EXERCISE DESCRIPTION: From the records below, pull out each line that contains the word "screenshot" and copy it in full.

MATERIAL SUPPLIED:
────
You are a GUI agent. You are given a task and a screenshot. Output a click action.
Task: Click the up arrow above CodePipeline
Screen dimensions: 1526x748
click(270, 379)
────
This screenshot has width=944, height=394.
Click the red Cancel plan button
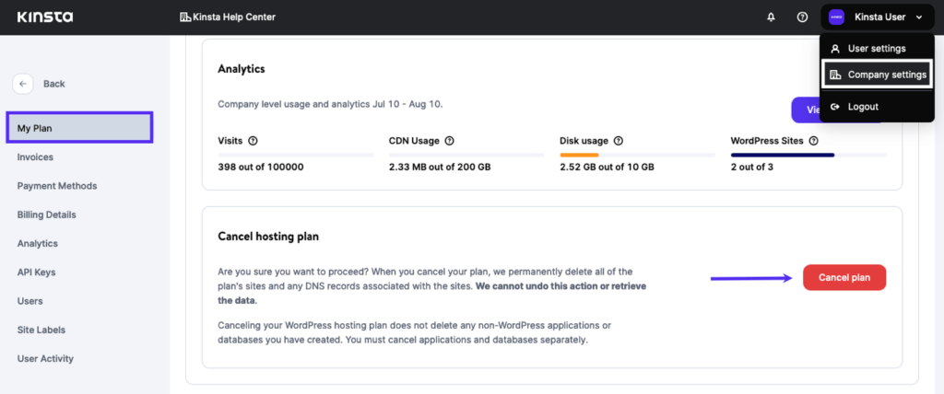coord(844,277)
────
THE SOLUTION:
You are a GUI agent. You are given a task and a screenshot. Output a click action.
This screenshot has width=944, height=394.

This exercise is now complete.